Tytuł oryginału: Resistance
Dotychczas czytałam tylko jedną książkę Anity Shreve ,,Wyznanie". Wtedy zaskoczył mnie mocny psychologiczny i obyczajowy wydźwięk powieści. Przyznaję, że czegoś podobnego spodziewałam się i tym razem, szczególnie, że autorka przeniosła fabułę do czasów II wojny światowej.
,,Skradziony czas" koncentruje się na maleńkim skrawku okupowanej Belgii, gdzie rozbija się amerykański bombowiec. Jeden z rannych żołnierzy trafia do domu Claire i Henri'ego. Tam ukrywany jest przed Niemcami. Splot wydarzeń sprawia, że Henri zostawia żonę a sam musi uciekać przed okupantem. Wtedy między młodą Belgijką a Amerykaninem rozwija się romans od początku pozbawiony przyszłości.
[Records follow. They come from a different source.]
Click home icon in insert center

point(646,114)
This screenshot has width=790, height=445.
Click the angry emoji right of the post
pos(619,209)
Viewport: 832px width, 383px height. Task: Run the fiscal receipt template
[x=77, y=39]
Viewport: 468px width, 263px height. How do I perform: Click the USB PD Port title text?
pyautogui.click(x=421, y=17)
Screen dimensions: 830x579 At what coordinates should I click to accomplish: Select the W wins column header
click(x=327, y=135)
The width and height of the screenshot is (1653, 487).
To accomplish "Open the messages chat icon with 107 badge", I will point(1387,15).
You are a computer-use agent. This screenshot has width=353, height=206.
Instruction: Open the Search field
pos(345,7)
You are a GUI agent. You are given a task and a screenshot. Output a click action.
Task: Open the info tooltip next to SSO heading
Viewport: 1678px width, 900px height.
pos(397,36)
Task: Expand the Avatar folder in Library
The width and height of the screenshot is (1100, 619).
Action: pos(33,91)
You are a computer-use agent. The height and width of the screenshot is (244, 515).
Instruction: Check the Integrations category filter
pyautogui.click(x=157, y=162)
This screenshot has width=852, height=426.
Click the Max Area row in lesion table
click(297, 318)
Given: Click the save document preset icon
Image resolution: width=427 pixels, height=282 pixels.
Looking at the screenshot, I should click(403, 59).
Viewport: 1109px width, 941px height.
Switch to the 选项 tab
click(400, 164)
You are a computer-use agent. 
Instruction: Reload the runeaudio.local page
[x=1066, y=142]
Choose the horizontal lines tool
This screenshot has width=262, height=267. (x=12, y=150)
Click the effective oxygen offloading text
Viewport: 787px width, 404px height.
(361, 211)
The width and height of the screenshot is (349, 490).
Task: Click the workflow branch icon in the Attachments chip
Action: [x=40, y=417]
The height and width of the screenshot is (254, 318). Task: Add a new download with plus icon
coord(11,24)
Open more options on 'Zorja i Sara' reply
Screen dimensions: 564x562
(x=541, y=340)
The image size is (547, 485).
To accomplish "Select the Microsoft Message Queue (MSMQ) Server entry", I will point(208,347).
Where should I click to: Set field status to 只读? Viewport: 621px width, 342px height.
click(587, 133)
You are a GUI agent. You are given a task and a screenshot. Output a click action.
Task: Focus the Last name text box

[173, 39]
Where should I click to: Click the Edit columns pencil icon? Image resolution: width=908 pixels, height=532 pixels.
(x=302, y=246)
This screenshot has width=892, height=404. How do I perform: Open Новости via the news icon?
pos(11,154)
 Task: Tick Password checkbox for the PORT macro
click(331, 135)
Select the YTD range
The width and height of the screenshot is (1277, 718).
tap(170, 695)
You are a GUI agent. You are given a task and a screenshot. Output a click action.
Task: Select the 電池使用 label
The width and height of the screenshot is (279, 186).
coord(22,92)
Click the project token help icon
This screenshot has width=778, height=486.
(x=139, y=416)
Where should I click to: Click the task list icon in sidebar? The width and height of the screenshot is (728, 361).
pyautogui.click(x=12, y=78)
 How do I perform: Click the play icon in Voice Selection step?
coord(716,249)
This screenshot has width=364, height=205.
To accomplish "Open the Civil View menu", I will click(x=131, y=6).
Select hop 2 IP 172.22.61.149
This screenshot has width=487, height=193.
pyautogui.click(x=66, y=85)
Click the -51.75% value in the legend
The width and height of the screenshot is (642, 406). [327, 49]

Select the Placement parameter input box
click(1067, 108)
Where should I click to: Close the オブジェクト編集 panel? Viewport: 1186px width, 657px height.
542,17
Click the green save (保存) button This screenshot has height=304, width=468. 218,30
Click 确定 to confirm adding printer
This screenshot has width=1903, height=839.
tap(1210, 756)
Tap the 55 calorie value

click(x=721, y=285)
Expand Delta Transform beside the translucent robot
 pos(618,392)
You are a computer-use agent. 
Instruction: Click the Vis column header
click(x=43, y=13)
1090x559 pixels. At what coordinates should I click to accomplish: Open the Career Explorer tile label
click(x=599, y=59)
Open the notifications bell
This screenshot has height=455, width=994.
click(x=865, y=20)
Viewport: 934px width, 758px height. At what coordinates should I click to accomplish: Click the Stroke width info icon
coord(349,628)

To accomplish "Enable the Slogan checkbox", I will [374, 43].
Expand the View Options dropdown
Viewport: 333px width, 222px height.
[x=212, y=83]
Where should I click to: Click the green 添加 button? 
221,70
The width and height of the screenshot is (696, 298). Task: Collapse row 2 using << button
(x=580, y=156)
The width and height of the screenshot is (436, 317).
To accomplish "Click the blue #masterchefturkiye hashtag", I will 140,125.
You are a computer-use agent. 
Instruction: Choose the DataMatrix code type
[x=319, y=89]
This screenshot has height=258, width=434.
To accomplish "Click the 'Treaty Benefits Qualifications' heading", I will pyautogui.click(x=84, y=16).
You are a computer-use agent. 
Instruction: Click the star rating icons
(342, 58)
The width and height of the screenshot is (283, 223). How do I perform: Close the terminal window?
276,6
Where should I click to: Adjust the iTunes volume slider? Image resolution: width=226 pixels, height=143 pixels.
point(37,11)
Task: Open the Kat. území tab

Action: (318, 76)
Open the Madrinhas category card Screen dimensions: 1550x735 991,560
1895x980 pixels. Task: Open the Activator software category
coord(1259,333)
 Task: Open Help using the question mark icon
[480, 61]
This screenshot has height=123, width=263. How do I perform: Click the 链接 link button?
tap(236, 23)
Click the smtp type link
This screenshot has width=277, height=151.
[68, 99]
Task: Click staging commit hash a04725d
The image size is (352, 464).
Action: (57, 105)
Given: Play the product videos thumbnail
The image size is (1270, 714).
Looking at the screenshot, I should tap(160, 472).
Powieść ma bardzo mocno skoncentrowaną formę. Zaledwie jeden główny wątek - rodzące się uczucie między Claire i Tedem. Wyraźnie za to rysuje się tło - czasy niemieckiej okupacji, działalność ruchu oporu, represje ale przede wszystkim trudne codzienne życie. Autorka dała posmakować wszystkiego dzięki zaledwie jednemu wojennemu epizodowi. Buduje bardzo subiektywny i personalny obraz okupacji.
Daleko tej powieści do innych książek, których akcja toczy się w czasie II wojny światowej. Za mało się danych historycznych, realiów wojennych czy opowieści o ludziach. Brakło też pogłębienia psychologicznego, które zainteresowało by fabułą. Dosyć przewidywalny przebieg akcji lekko rozczarowuje. Do końca nie doczekałam się na coś co mogłoby wyróżnić z tłumu podobnych akurat ten tytuł.
Ja czytałam 'Żonę pilota'. Bardzo ciekawa była. Może nie wyjątkowa, ale treść przemawiała do emocji czytelniczych.